“To enable these real men and women to escape from extreme poverty, we must allow them to be dignified agents of their own destiny. Integral human development and the full exercise of human dignity cannot be imposed. They must be built up and allowed to unfold for each individual, for every family, in communion with others, and in a right relationship with all those areas in which human social life develops – friends, communities, towns and cities, schools, businesses and unions, provinces, nations, etc.”
– Pope Francis (9/25/15, United Nations)
Location: Central America
Official Language: Spanish
Location: Eastern Honduras
Main Industry: Agriculture
Challenges Facing Our Community
The poor are disproportionately affected when severe weather events occur. According to the World Bank, in rural parts of Honduras, 1 in 5 people live in extreme poverty. Industry is also affected as floods, droughts, and rising temperatures are forcing businesses to relocate operations.

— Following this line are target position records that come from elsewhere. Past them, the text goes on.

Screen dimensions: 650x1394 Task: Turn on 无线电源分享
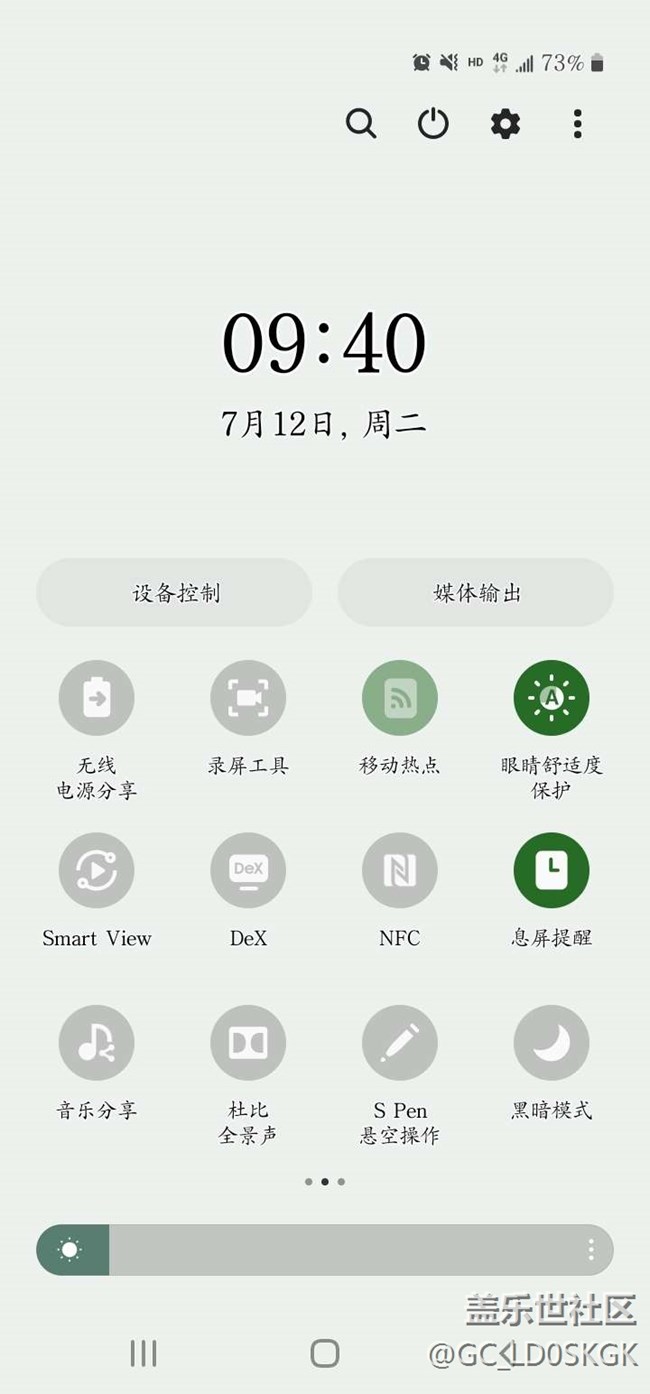(x=96, y=698)
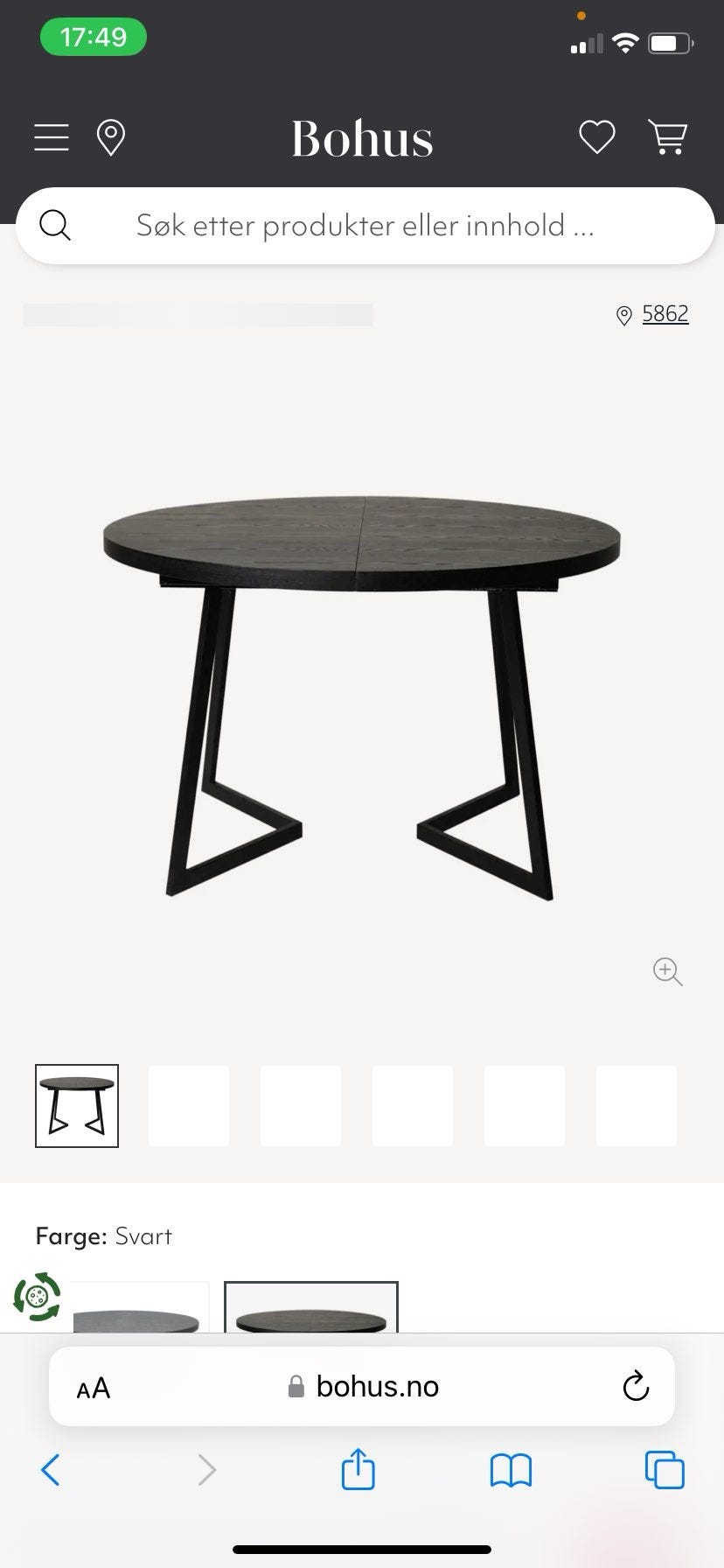Open the hamburger menu

pyautogui.click(x=52, y=137)
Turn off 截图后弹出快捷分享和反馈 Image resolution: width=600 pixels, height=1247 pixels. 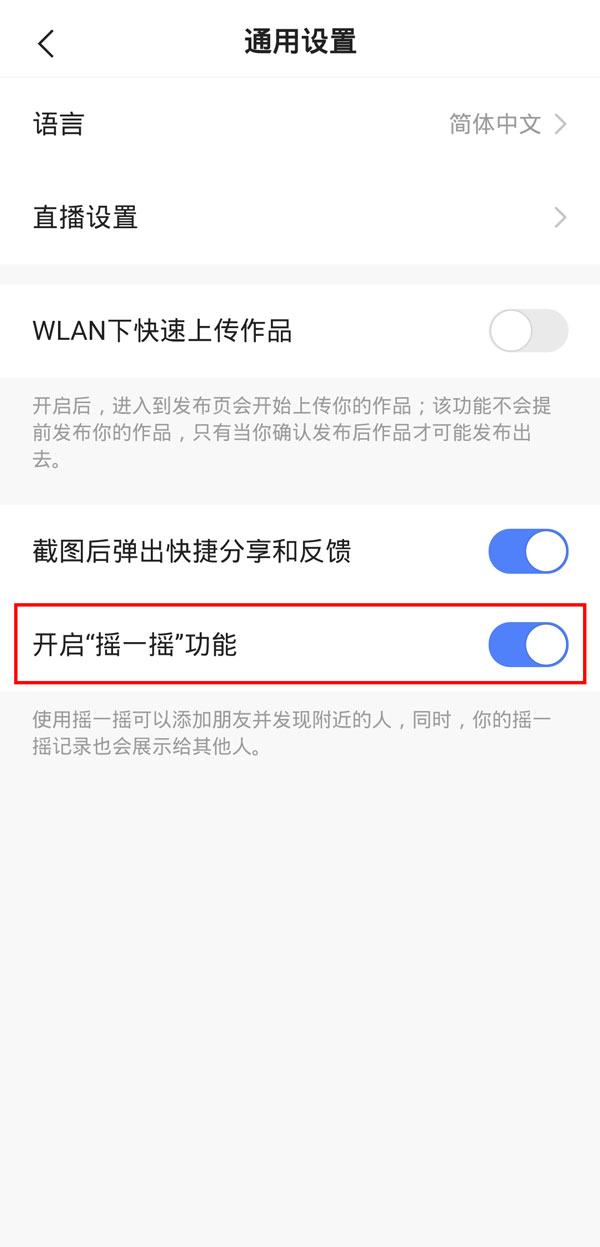tap(528, 551)
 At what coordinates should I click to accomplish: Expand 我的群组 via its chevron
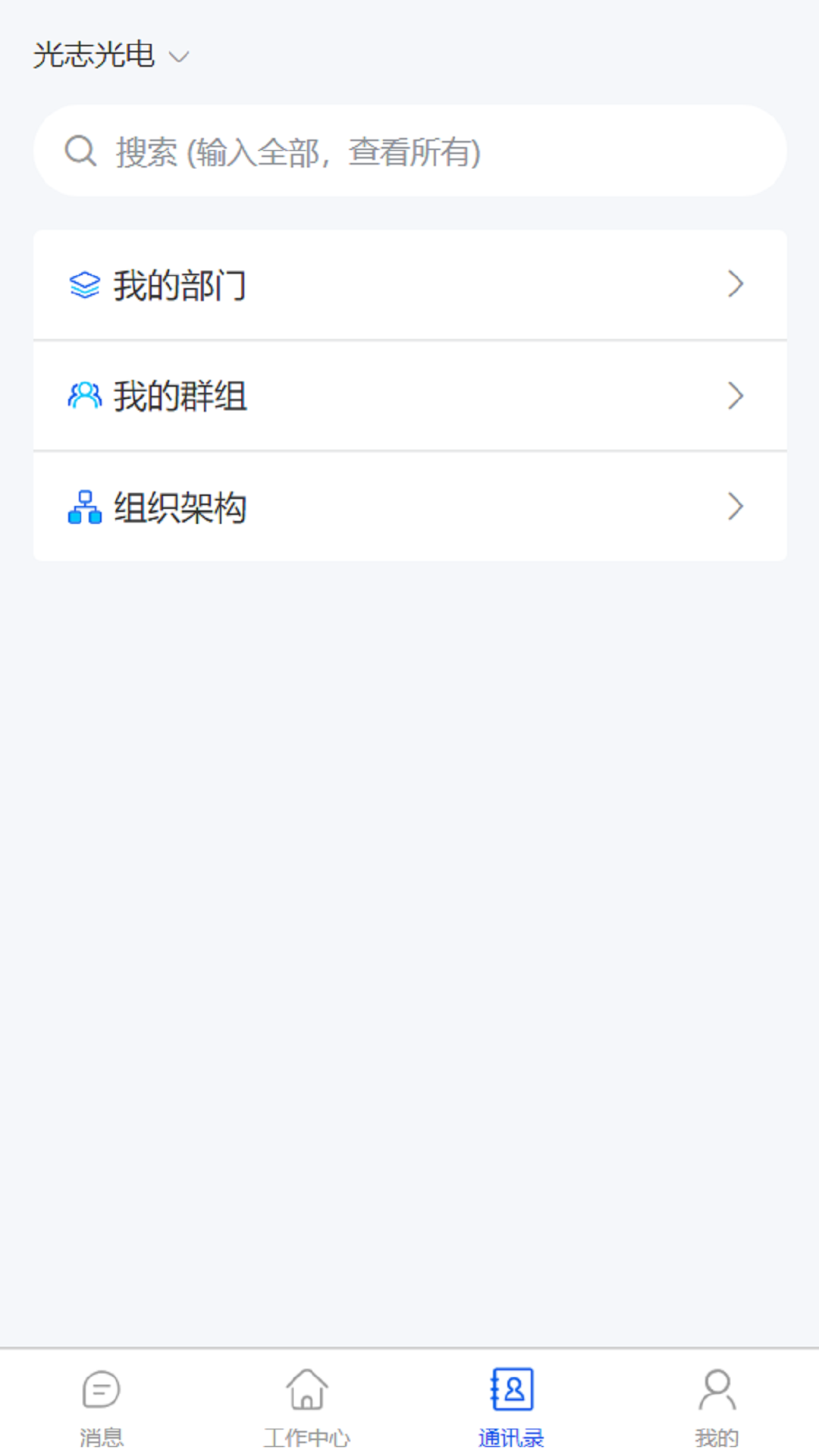(735, 394)
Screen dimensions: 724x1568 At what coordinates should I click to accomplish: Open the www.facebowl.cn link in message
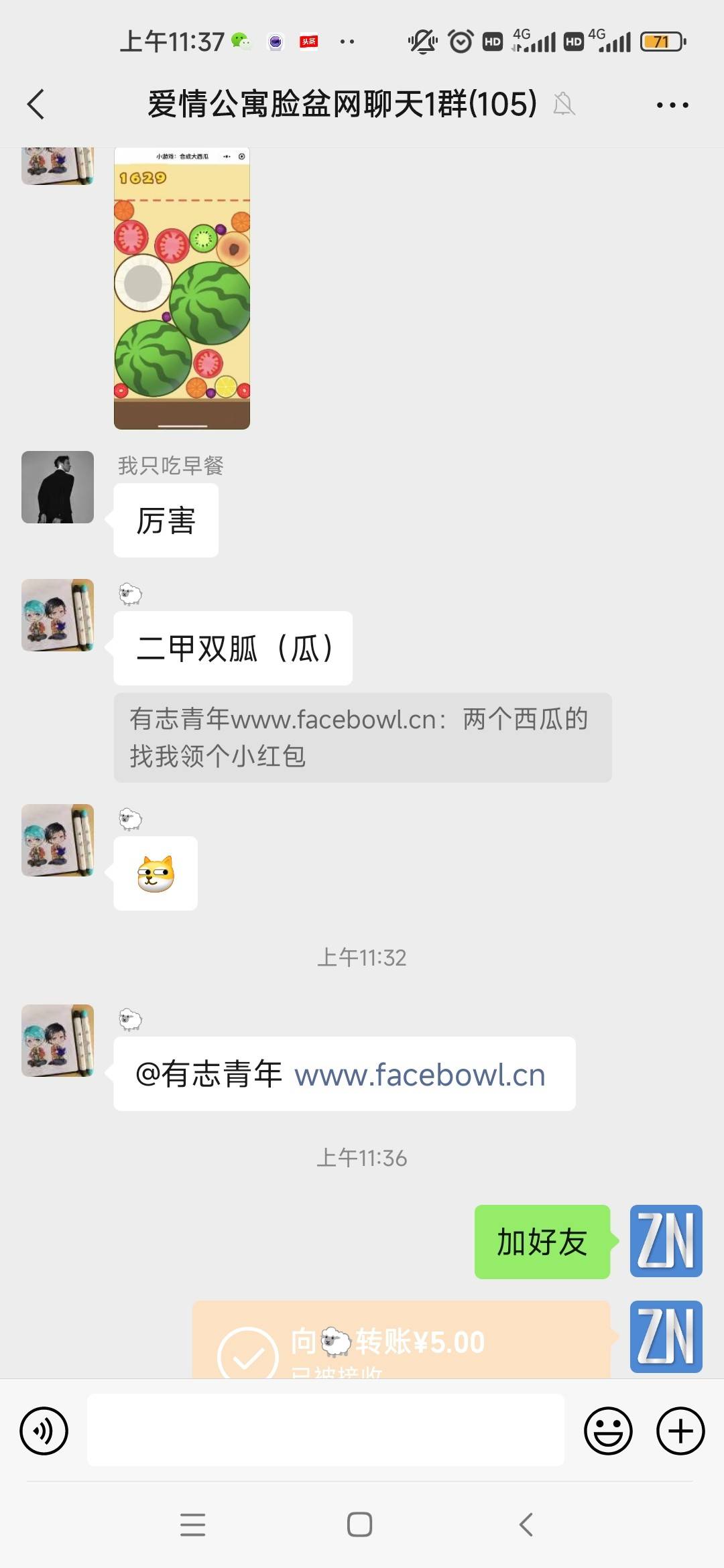[x=420, y=1075]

The flow of individuals and families out of Honduras is affecting families, industry, and schools. According to a report from the New York Times in 2014, Juticalpa had the third largest number of children who had crossed the US border from communities across Central America.
Increasing Cost of Living
Many factors affect the cost of living for Hondurans. According to the Secretary of Labor, from 2014- 2018, the average 2-income household in Honduras earned $6,072 per year to sustain an average of 4-5 family members. As the cost of gasoline rises, it quickly affects the cost of electricity and cost of living generally. Olancho has the highest cost of energy per kilowatt in the country according to the Empresa Nacional de Energía Eléctrica. The Honduran Central Bank reports inflation at 4-5%, though Central General de Trabajadores de Honduras, an association of employers, insists it is higher.
The clearing of forests in Honduras results from slash and burn farming, industrial scale agriculture, clearing for cattle farming, mining activities, timber harvesting, and forest fires. The effects include increased erosion and landslides. Deforestation is linked to exasperating the effects of both flooding and drought.